Give again only what runs from the line with "Where should I" to the final line of the entries below, exactly as written and without pictures.

[Stored items]

= = =

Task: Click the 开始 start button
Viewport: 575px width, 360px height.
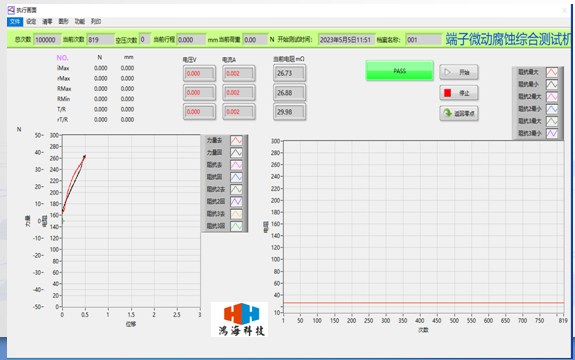Action: point(459,72)
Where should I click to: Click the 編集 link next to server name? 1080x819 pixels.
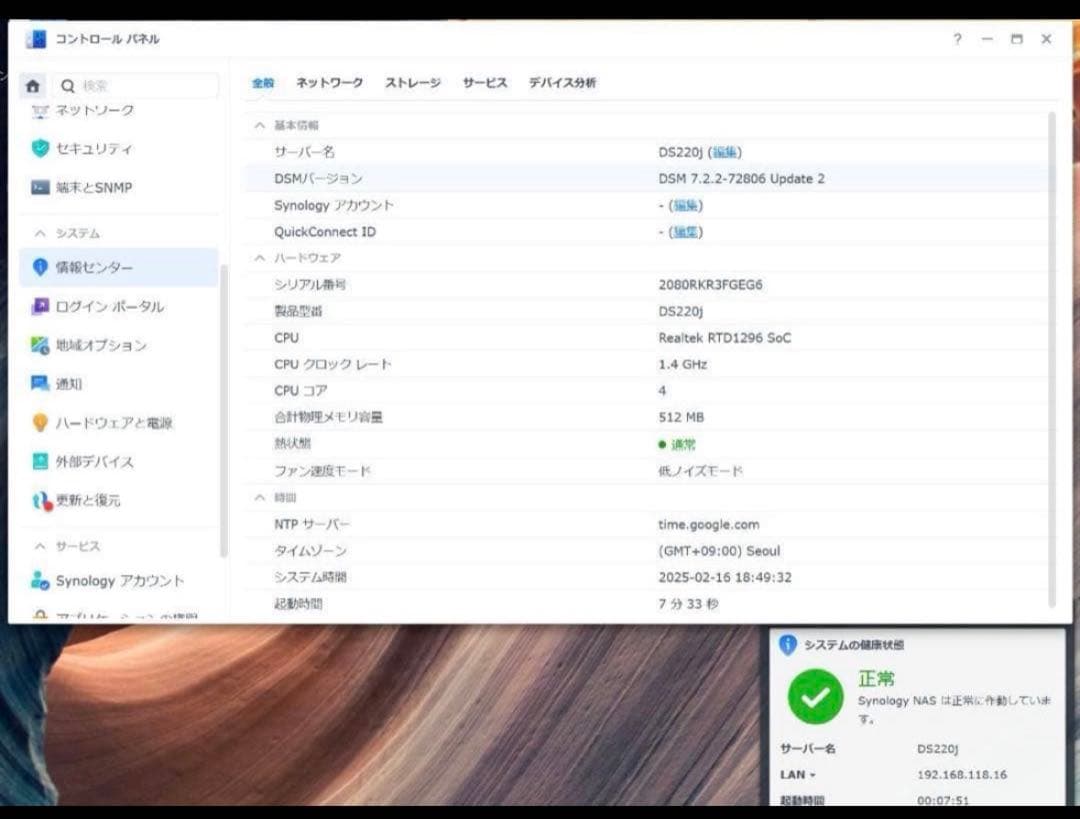(726, 151)
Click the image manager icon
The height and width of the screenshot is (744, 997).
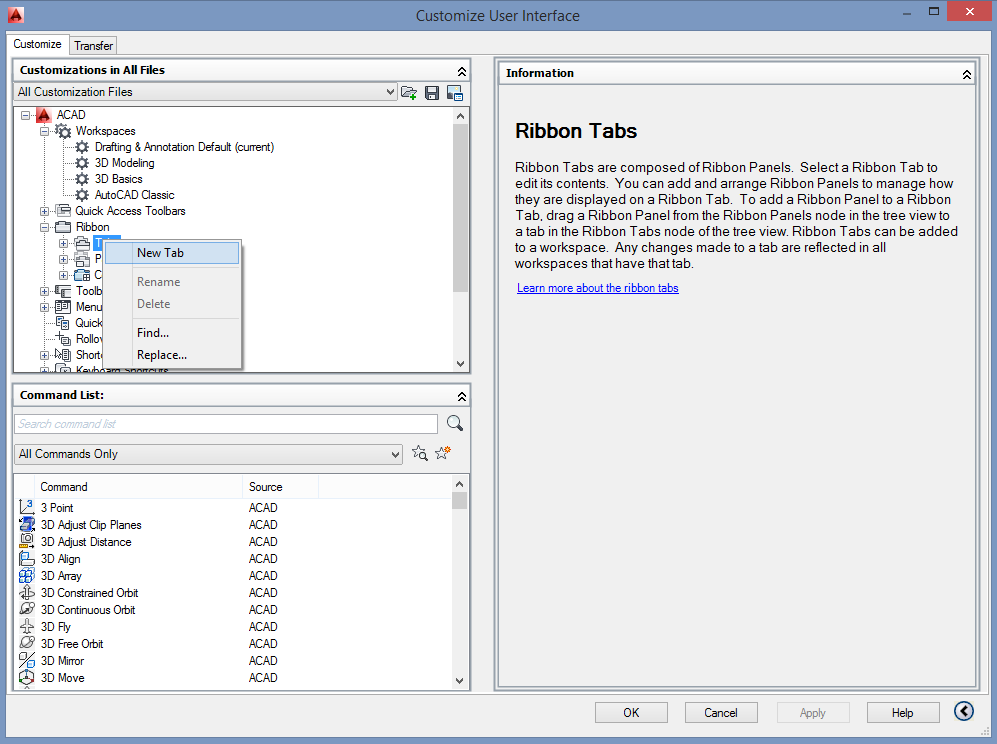[x=455, y=92]
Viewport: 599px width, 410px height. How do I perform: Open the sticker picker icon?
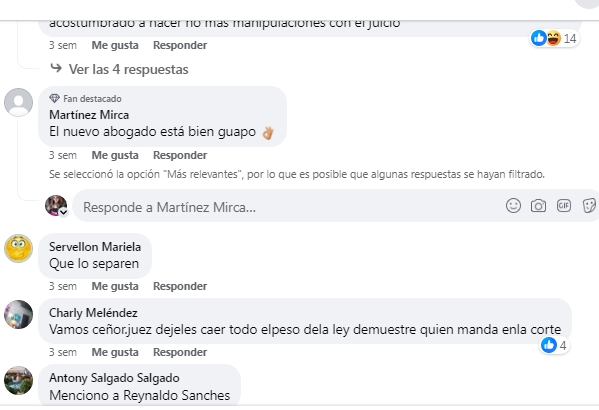pos(589,206)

= = =

**Response to this task:**
Where should I click to: Click the 編集 link next to server name? 1080x819 pixels.
(726, 151)
Click the image manager icon
The height and width of the screenshot is (744, 997).
[x=455, y=92]
Viewport: 599px width, 410px height. How do I perform: Open the sticker picker icon?
pos(589,206)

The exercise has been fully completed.